§ **RECORDS SUPPLIED**
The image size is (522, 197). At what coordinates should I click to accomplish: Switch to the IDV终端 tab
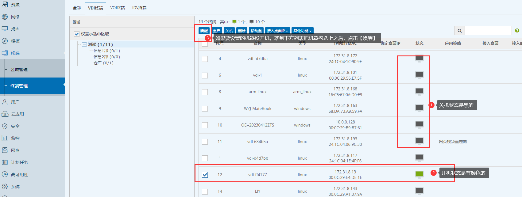[139, 8]
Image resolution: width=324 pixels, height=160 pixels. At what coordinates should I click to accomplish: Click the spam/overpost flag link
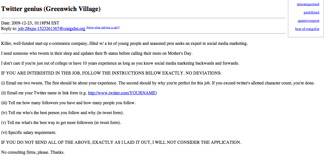(x=308, y=21)
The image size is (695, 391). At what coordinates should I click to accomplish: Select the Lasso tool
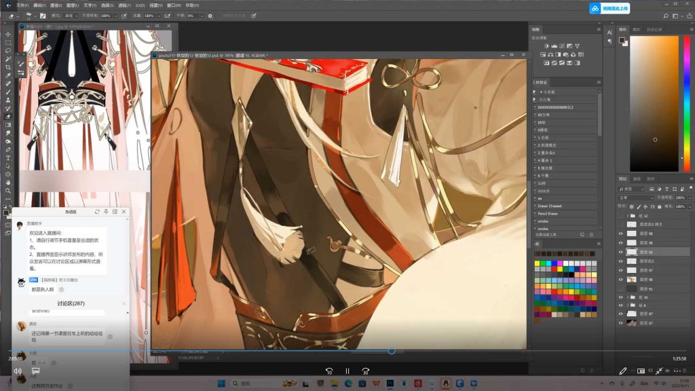click(8, 50)
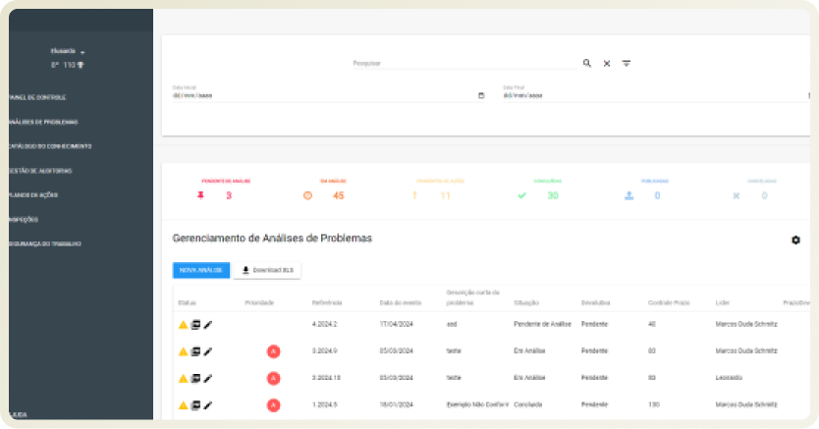Click the pencil edit icon for reference 4.2024.2
Image resolution: width=819 pixels, height=429 pixels.
click(208, 325)
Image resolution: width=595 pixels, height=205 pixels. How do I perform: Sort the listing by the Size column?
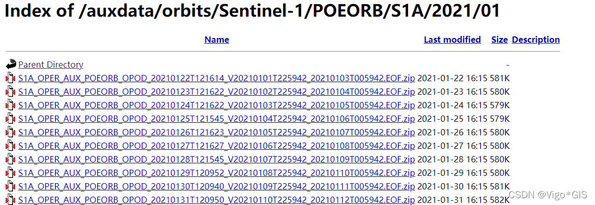pos(499,40)
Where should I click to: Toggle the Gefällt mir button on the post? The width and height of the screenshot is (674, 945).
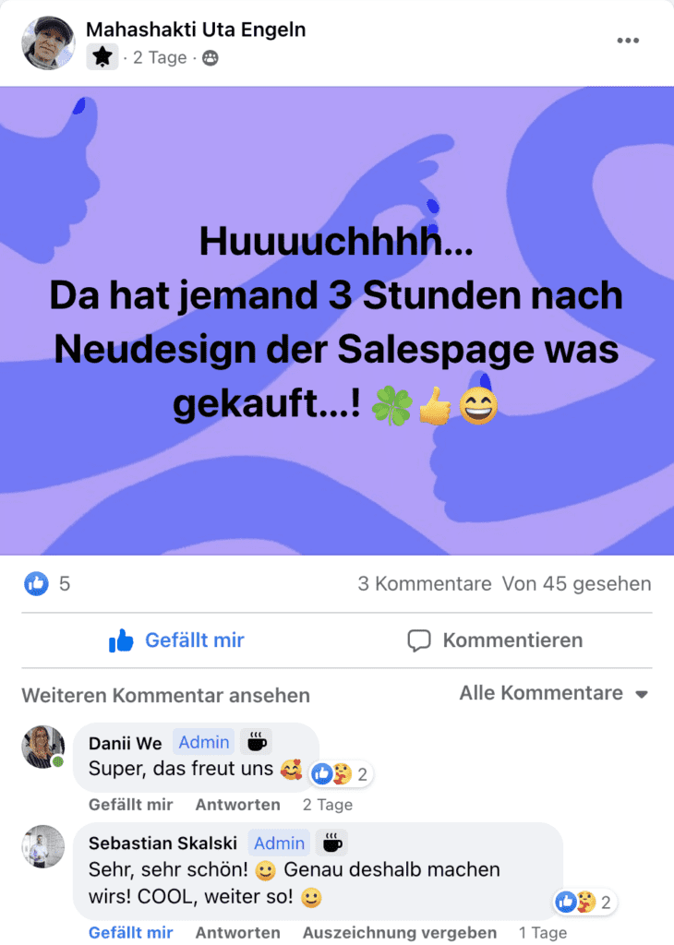point(176,640)
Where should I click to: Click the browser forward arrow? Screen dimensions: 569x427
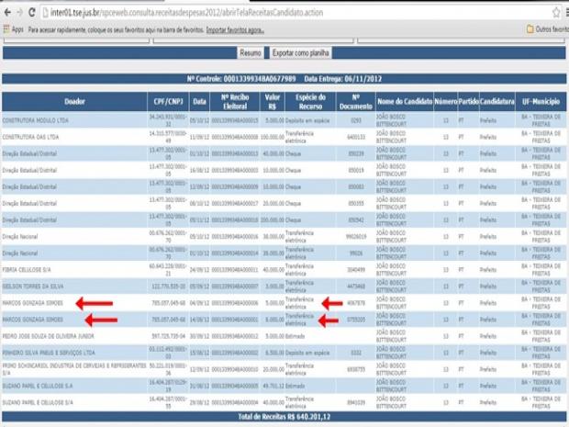tap(19, 13)
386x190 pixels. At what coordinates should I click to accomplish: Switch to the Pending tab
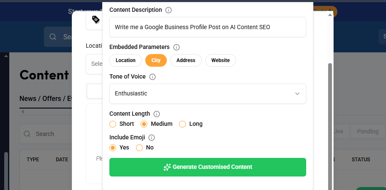tap(367, 131)
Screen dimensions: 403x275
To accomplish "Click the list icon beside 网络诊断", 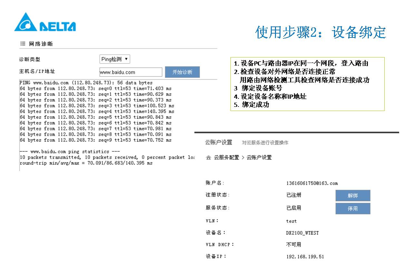I will (x=23, y=44).
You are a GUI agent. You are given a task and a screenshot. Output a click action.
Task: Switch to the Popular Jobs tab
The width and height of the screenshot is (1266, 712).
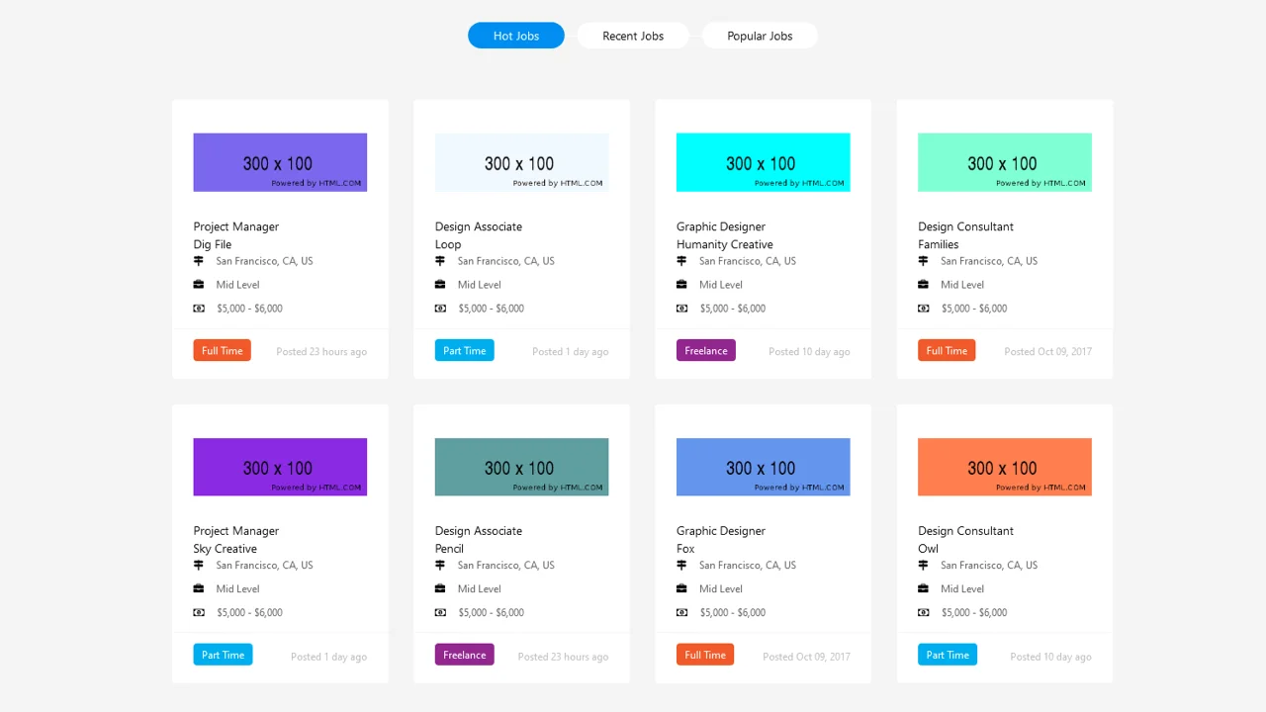[760, 36]
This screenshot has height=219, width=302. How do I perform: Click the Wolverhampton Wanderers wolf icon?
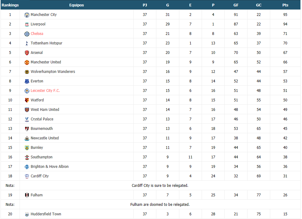27,72
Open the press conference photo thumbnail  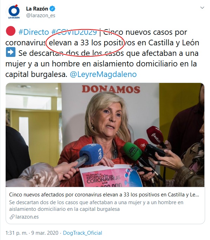[105, 135]
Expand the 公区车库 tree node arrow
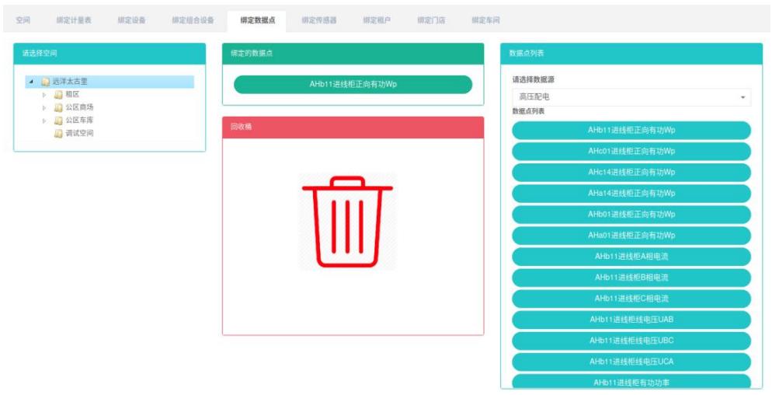Image resolution: width=772 pixels, height=395 pixels. (45, 121)
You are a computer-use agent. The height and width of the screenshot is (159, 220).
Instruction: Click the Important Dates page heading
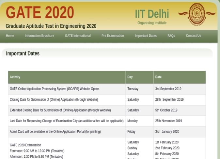23,53
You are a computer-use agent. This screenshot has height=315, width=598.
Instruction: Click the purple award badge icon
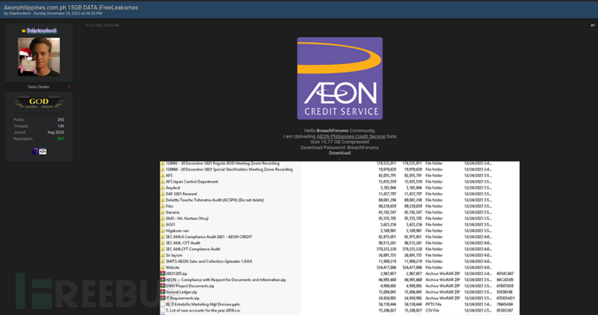tap(35, 151)
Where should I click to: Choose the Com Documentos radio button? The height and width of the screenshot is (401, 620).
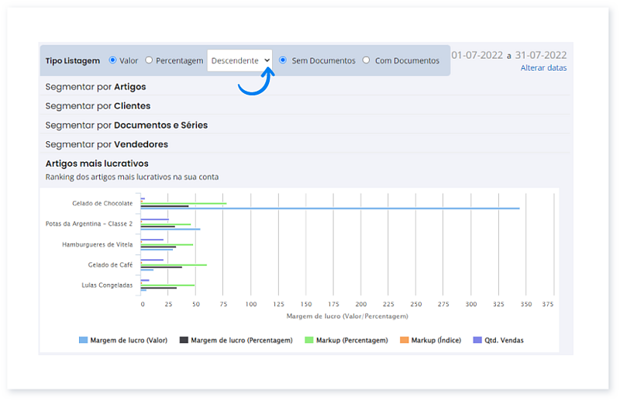pyautogui.click(x=367, y=60)
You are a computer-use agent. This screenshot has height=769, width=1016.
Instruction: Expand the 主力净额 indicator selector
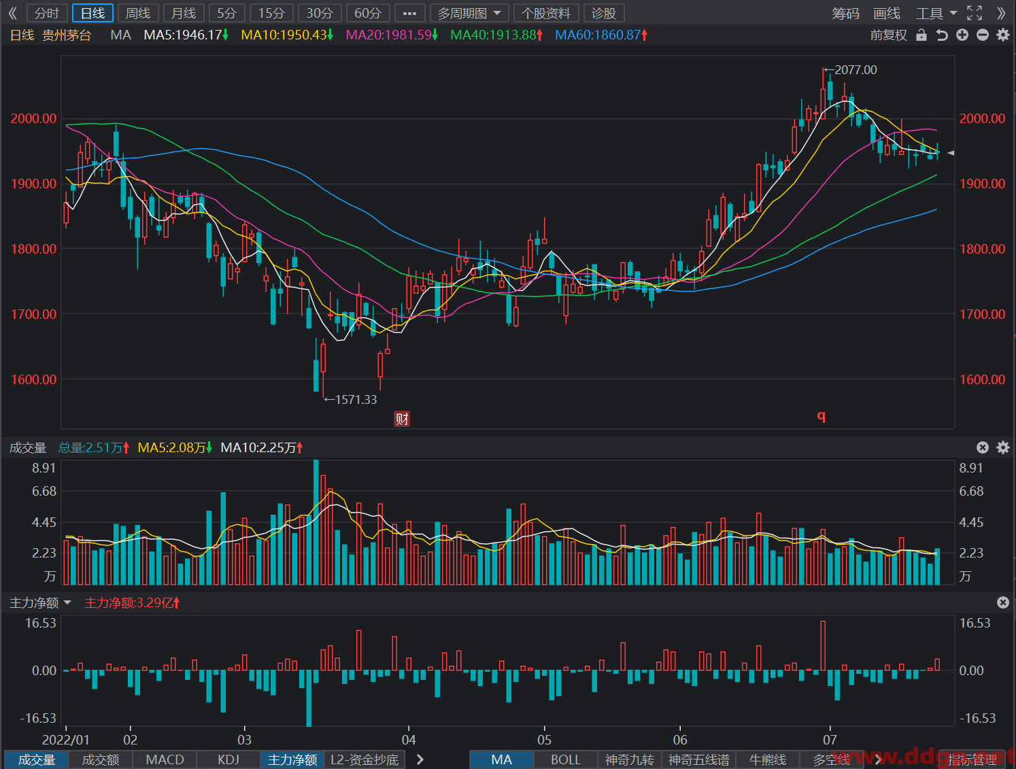point(40,603)

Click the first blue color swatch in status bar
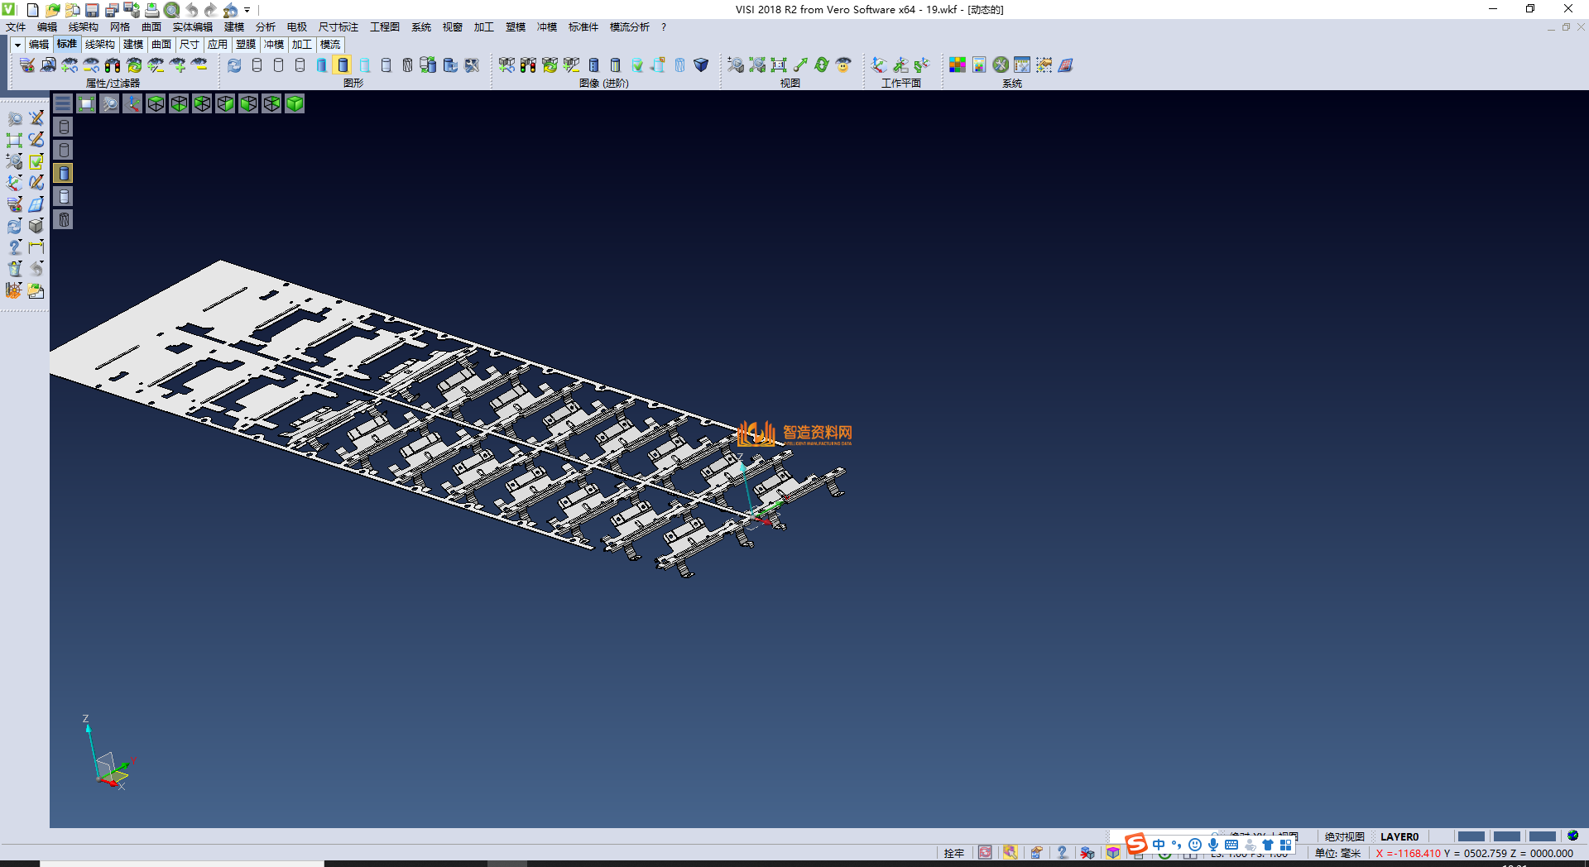point(1471,836)
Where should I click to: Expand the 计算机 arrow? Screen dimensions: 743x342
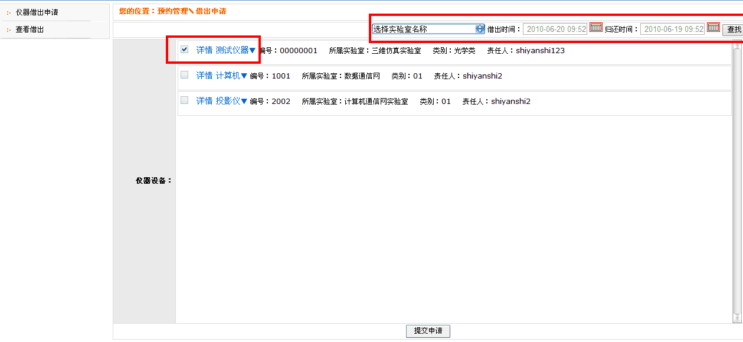tap(244, 76)

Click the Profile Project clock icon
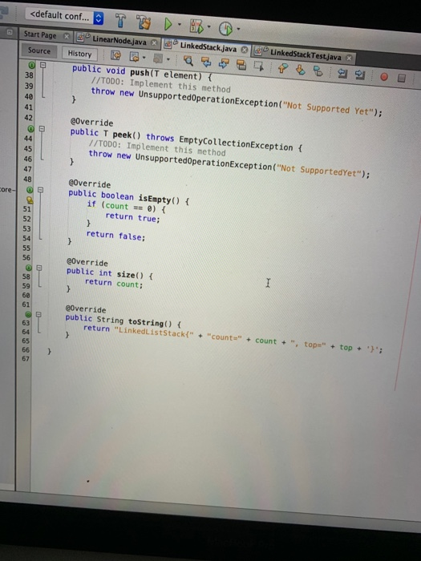click(x=225, y=29)
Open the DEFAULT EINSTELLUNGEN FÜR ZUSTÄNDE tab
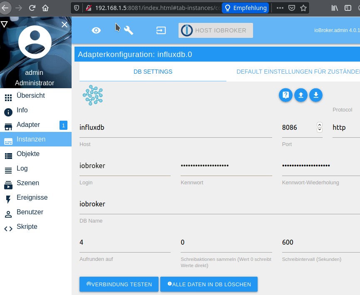This screenshot has width=360, height=295. [x=298, y=72]
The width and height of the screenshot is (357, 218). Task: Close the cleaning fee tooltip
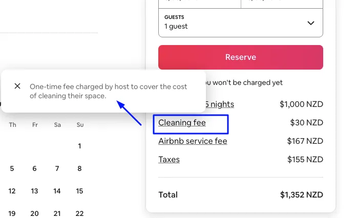[x=17, y=86]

§ **EXERCISE DESCRIPTION**
Copy out, in full, each line above that has the word "agent" in it.

§ **YOUR SOLUTION**
You are a GUI agent. You are given a task and a screenshot. Output a click action.
You are a computer-use agent. The height and width of the screenshot is (159, 220).
You are a computer-use agent. This screenshot has height=315, width=598.
You are a computer-use agent. This screenshot has height=769, width=1016.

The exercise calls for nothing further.